Reference Expressions

When creating a set of model parameter files for an algorithm, you may encounter situations where you’re copying values between files. For example, you may want to use the median value of a variable described in a descriptive statistics file in a centering step file. Rather than copying the median value to the centering step file, we can use a reference expression to ensure that the two values are always synchronized, for example if the descriptive statistics file is updated. By using a reference expression we’re creating a link between the cells of two different model parameter files.

Imagine an algorithm developed to predict the risk of developing diabetes that has three variables, age, sex, and ethnicity. Age is a continuous variable, sex is dichotomous with categories male and female, and ethnicity is dichotomous with categories white and other. The descriptive statistics file named diabetes-des-stats with the mean for each variable and its categories are shown below.

Lets assume this is a cox proportionals hazards model, so the model parameter files should include all the steps to transform the initial set of variables to their final form, before they can be scored to calculate the risk of developing diabetes. This algorithm has only two steps, a step to create the dummy variables and a centering step. The variables are centered on their mean and the centering file can be seen below,

Note that only the male and ethnicity white variables were centered, females and ethnicity “other” are the reference.

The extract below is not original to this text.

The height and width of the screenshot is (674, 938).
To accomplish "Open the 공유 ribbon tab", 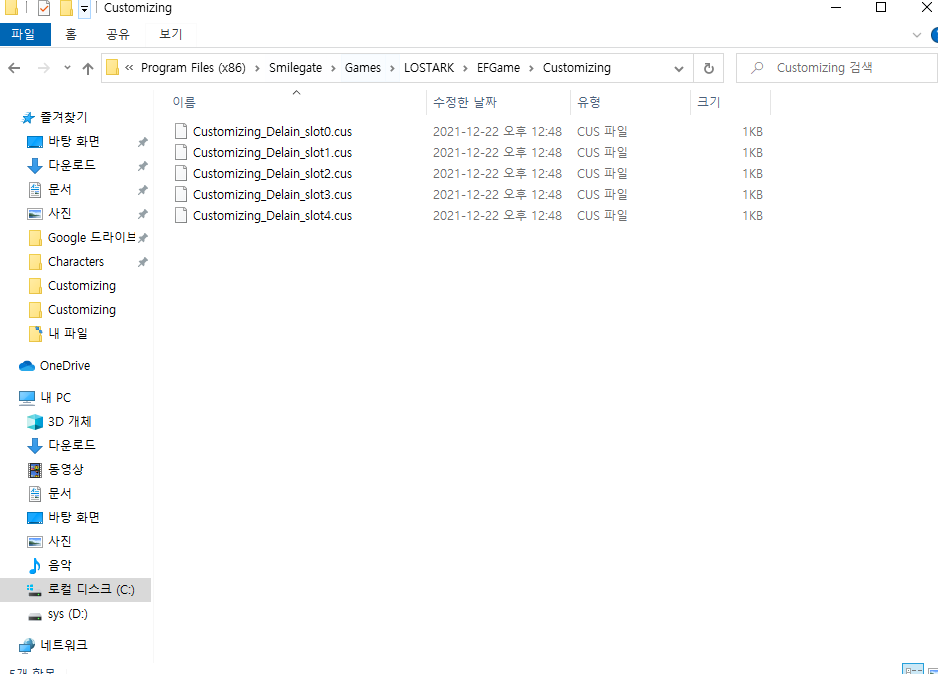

Without reference expressions the centering values in the centerValue column need to be copied from the descriptive statistics file. Every time the descriptive statistics file changes, the centering values need to be updated also. This may work for one file or for an algorithm with a few variables but gets tedious for more complicated algorithms with more model parameter files.

Using reference expressions, we can eliminate these issues. The new centering step file is shown below.

The centerValue column no longer has numbers but reference expressions. Each reference expression refers to a particular cell in the descriptive statistics file. If you’re familiar with R code than you’ll notice that its the same code you would use to subset a data frame. If you’re unfamiliar with R, you can use this datacamp tutorial to learn. In R, you would need to use the name of the data frame in your code, similarly here you would use the name of the referenced file instead. For example here the file name is diabetes-des-stats. There’s no need to include the file extension for example .csv when referencing a file.

Lets look at another example, but this time in the validation file for this algorithm.

The validation file has two cells where a reference expression was used:

  1. To specify the values that are allowed for the Sex variable. Here we want to specify all the category values for this variable but rather than adding in Male;Female we can simply reference these values from the catValue column in the descriptive statistics file using a reference expression.
  2. To specify the replacement value if the Age_centered variable is missing. Once again, rather than adding the actual mean value from the descriptive statistics file we can reference it using a reference expression.

Currently, reference expressions can only be used in the following columns:

  • The value column in the validation file for an allowed rule
  • The error_replace column in the validation file
  • The centerValue column in a centering step file

Also note that, referenced files need to be included in the list of files in a model export file.